大蒜为百合科葱属多年生宿根植物蒜的鳞茎,现代药物化学研究证明[4],其主要有效成分为有机硫化合物(organosulfur compound,OSCS),对肿瘤防治起作用的物质主要是二烯丙基二硫(diallyl disulfide,DADS)和二烯丙基三硫(diallyl trisulfide,DATS)。其中DADS对乳腺癌、宫颈癌、结肠癌和白血病等多种肿瘤均有明显的抑制作用[5-9],提示其可能是一种具有开发潜力的新型抗癌药物。
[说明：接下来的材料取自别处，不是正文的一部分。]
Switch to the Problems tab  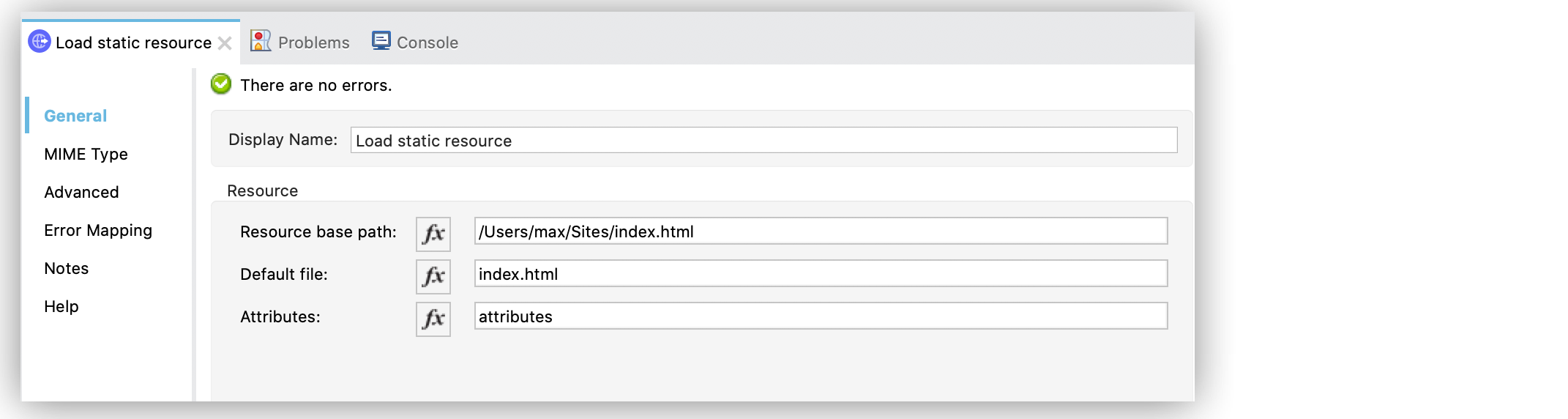tap(300, 42)
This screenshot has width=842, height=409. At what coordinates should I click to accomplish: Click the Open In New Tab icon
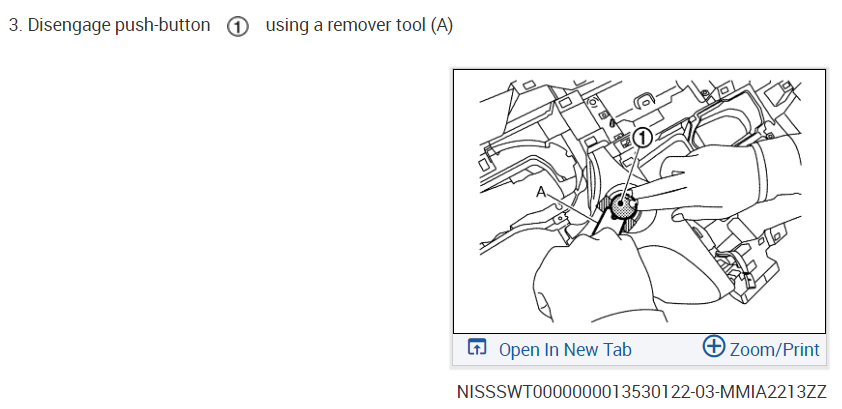[x=477, y=347]
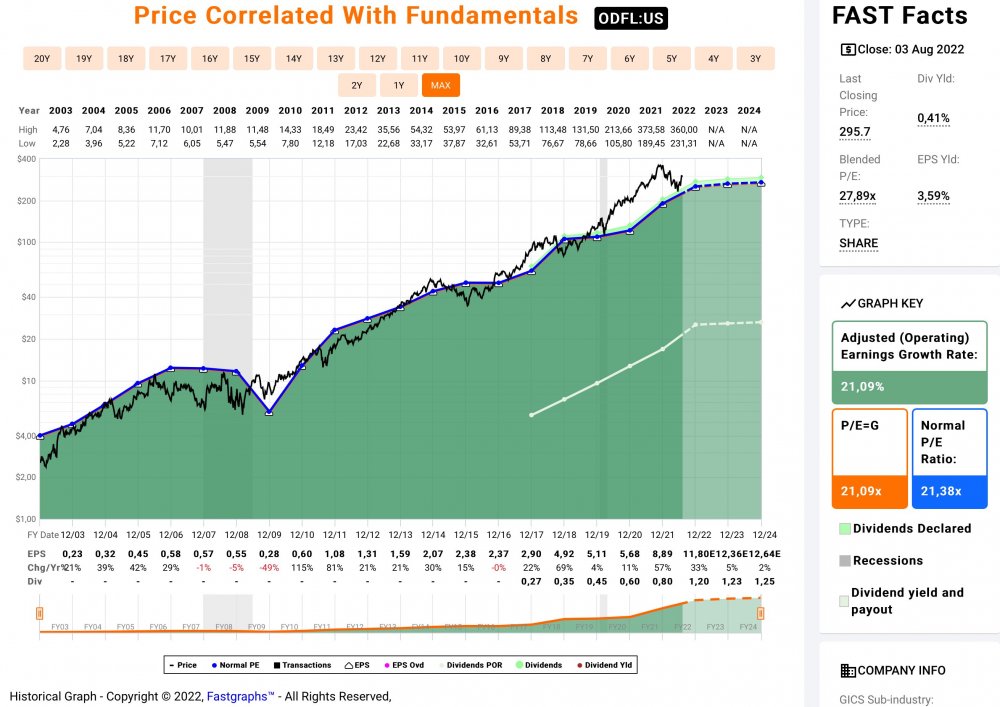Toggle Dividends Declared in graph key
1000x707 pixels.
click(845, 528)
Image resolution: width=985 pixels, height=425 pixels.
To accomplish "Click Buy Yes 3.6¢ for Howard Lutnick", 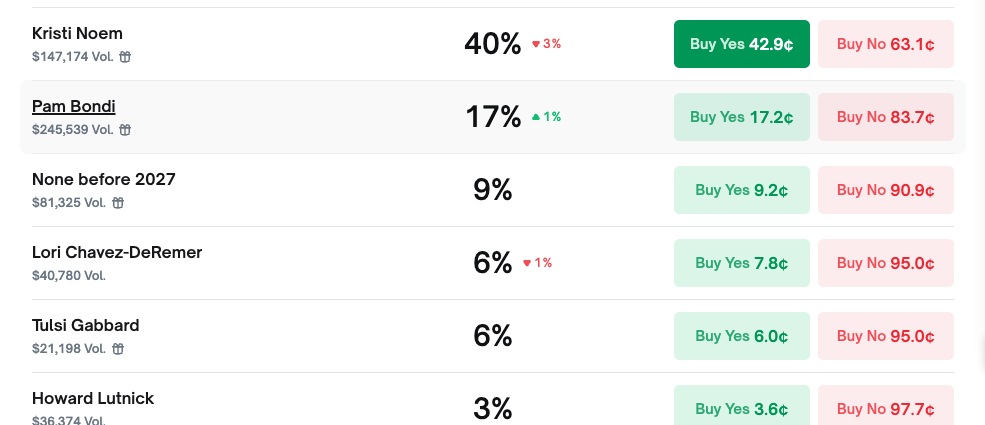I will point(741,408).
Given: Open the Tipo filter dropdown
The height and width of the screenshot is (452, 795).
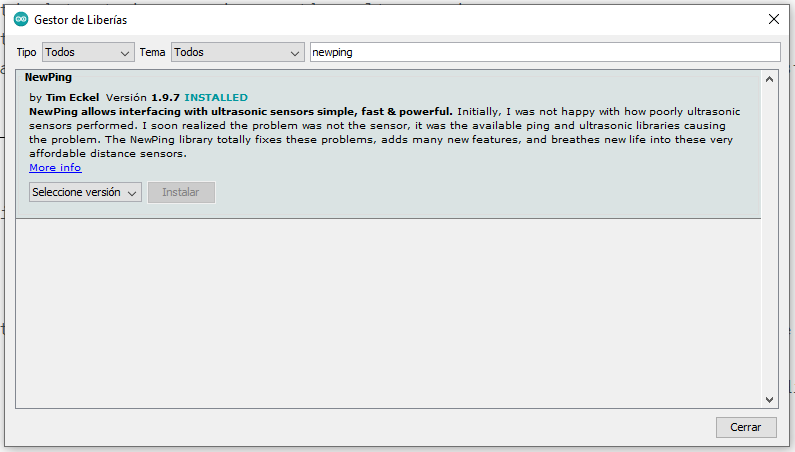Looking at the screenshot, I should pos(87,52).
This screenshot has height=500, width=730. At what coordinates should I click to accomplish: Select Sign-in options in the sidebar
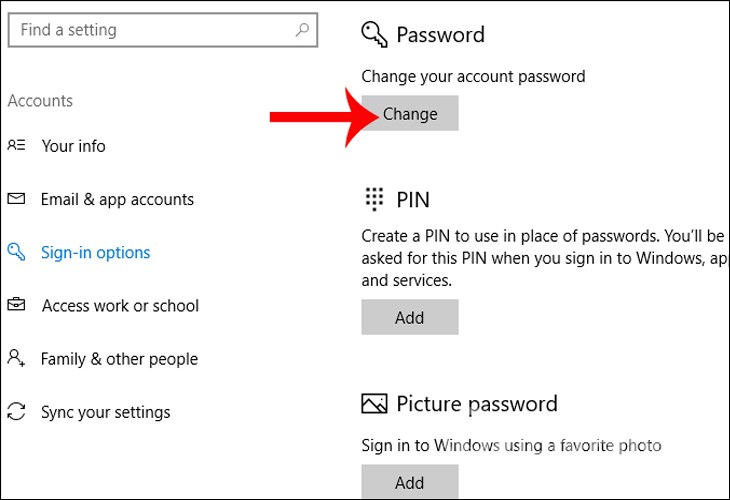(x=95, y=252)
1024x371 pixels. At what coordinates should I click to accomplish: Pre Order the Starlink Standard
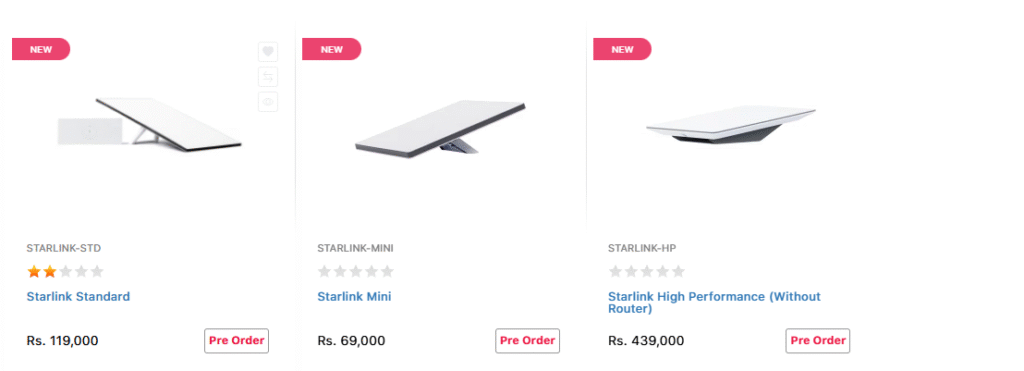point(236,340)
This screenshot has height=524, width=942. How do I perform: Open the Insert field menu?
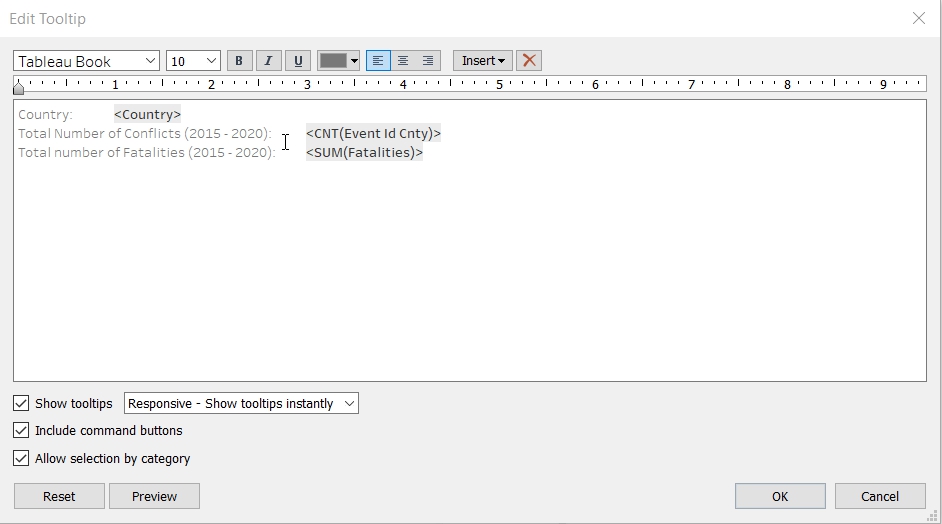483,61
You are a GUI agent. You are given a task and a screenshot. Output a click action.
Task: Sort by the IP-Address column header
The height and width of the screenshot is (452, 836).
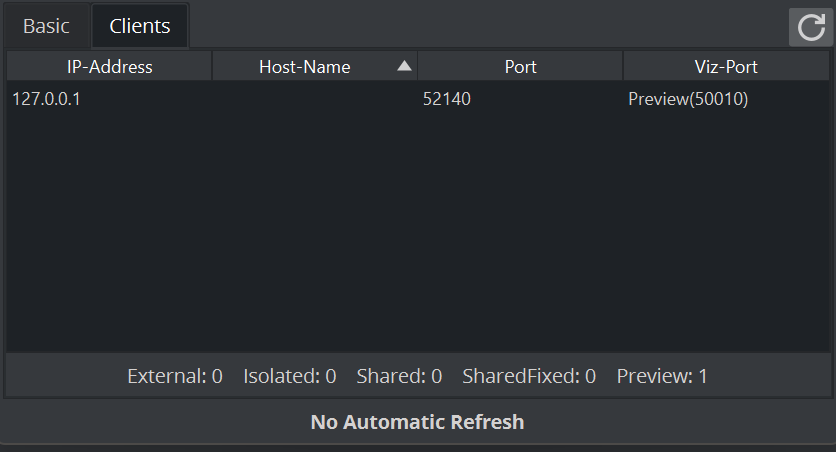click(109, 67)
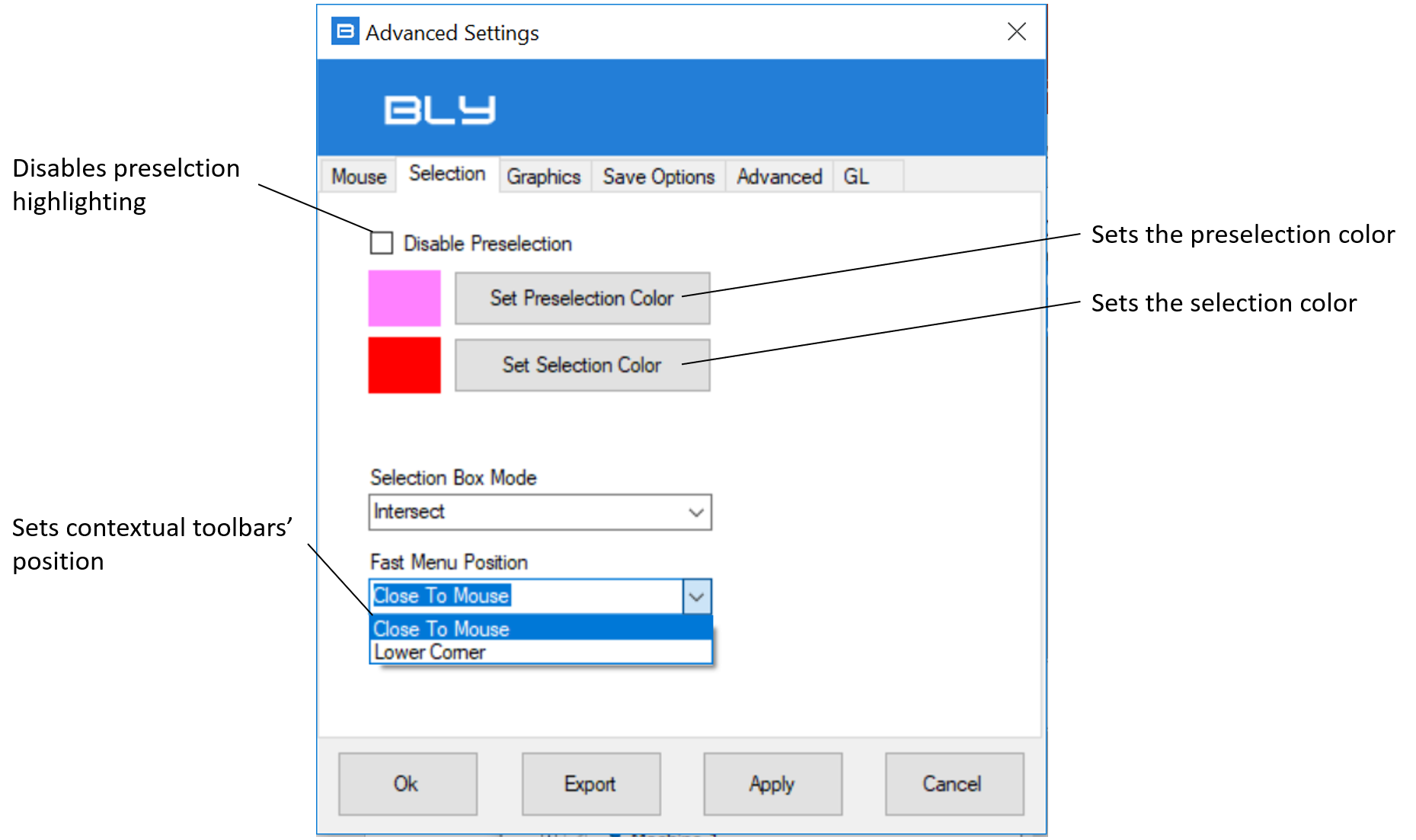
Task: Confirm settings with the Ok button
Action: point(408,784)
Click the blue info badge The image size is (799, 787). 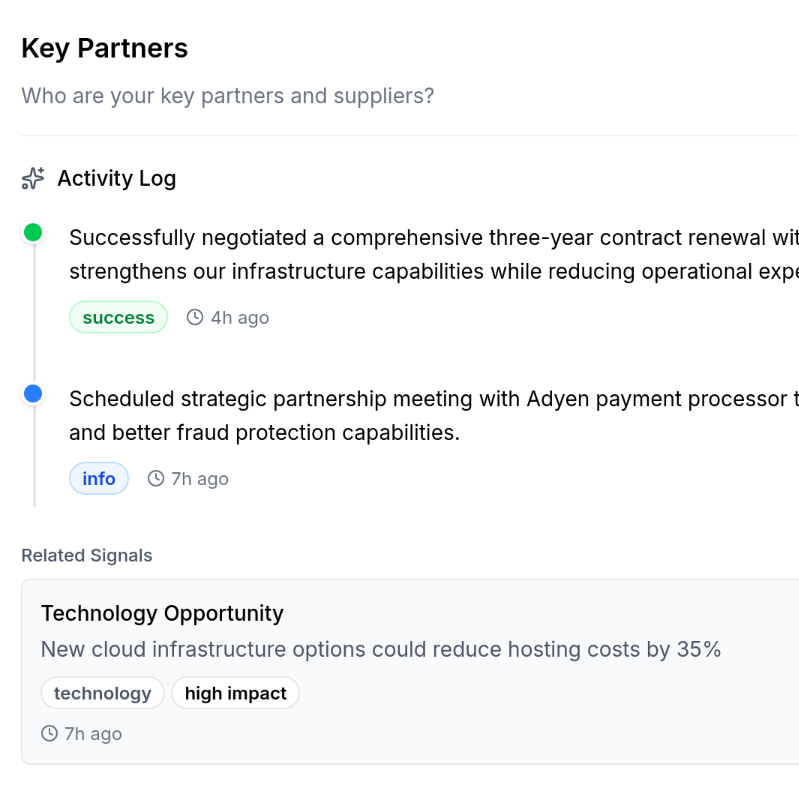[99, 478]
最新研究初步提示[10-11],DADS可抑制三阴性乳腺癌MDA-MB-231细胞的增殖和迁移,而对雌激素受体阳性MCF-7细胞是否存在相似作用?具体机制如何?因此,本研究主要探讨DADS 对乳腺癌MCF-7细胞侵袭转移的作用及其机制。

1 材料和方法 1.1 材料

乳腺癌MCF-7细胞购自中科院上海生命科学研究院细胞资源中心,DADS、β-actin一抗和Transwell小室均购于Sigma公司,TGF-β1为Peprotech产品,E-cadherin和Vimentin 一抗购自万类生物,p38和p-p38一抗购自Cell Signaling Technology (CST),MMP-9 一抗为Santa Cruz公司产品,辣根过氧化物酶标记的抗鼠和抗兔二抗购于联科生物公司。

1.2 方法 1.2.1 细胞分组

DADS量效组:(0、100、200、400 μmol/L)DADS处理MCF-7 乳腺癌细胞24 h。TGF-β1 处理细胞上调p-p38表达,具体分组为:对照组和DADS组分别指0 和200 μmol/L DADS 处理MCF-7 细胞24 h,TGF-β1 组是10 ng/mL TGF-β1 单独处理细胞24 h,TGF-β1+DADS组是10 ng/mL TGF-β1预处理30 min 后和200 μmol/L DADS共同处理细胞24 h。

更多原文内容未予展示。